(Records from a pointing dataset)
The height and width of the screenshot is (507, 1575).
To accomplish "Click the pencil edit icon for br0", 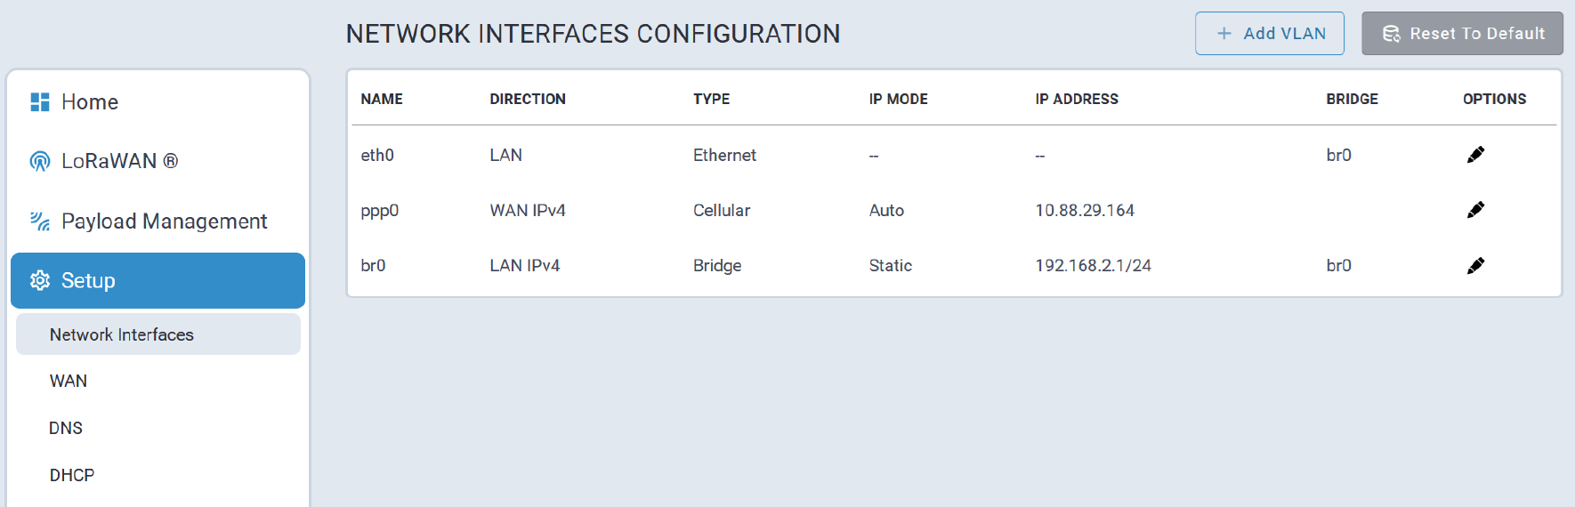I will pos(1475,265).
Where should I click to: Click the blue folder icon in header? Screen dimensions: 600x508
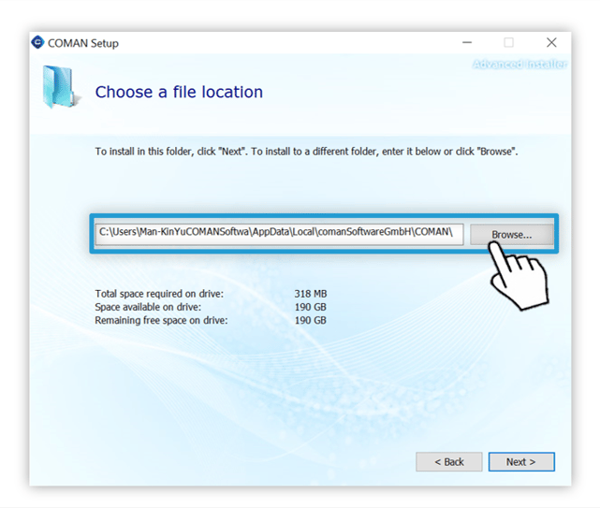61,87
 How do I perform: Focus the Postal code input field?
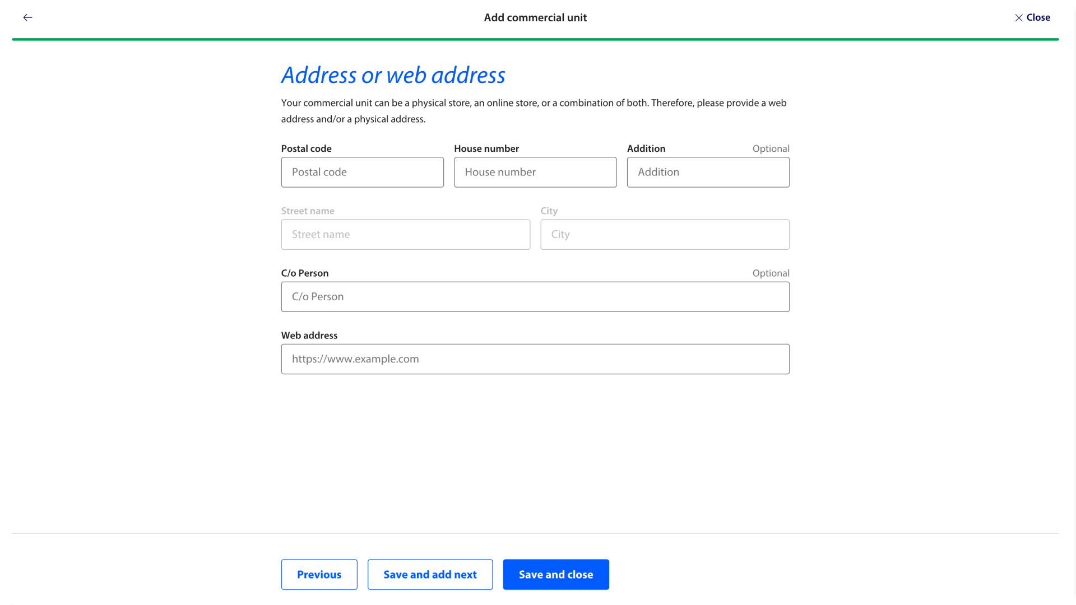tap(362, 172)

= Task to complete =
Echo back the stretch from the line containing "Where should I" through the end of the material, both ends included. Leave the pictures out.

= Response below =
Where should I click to: Click the blue folder icon in header? Screen dimensions: 600x508
61,87
 How do I perform: Focus the Postal code input field?
tap(362, 172)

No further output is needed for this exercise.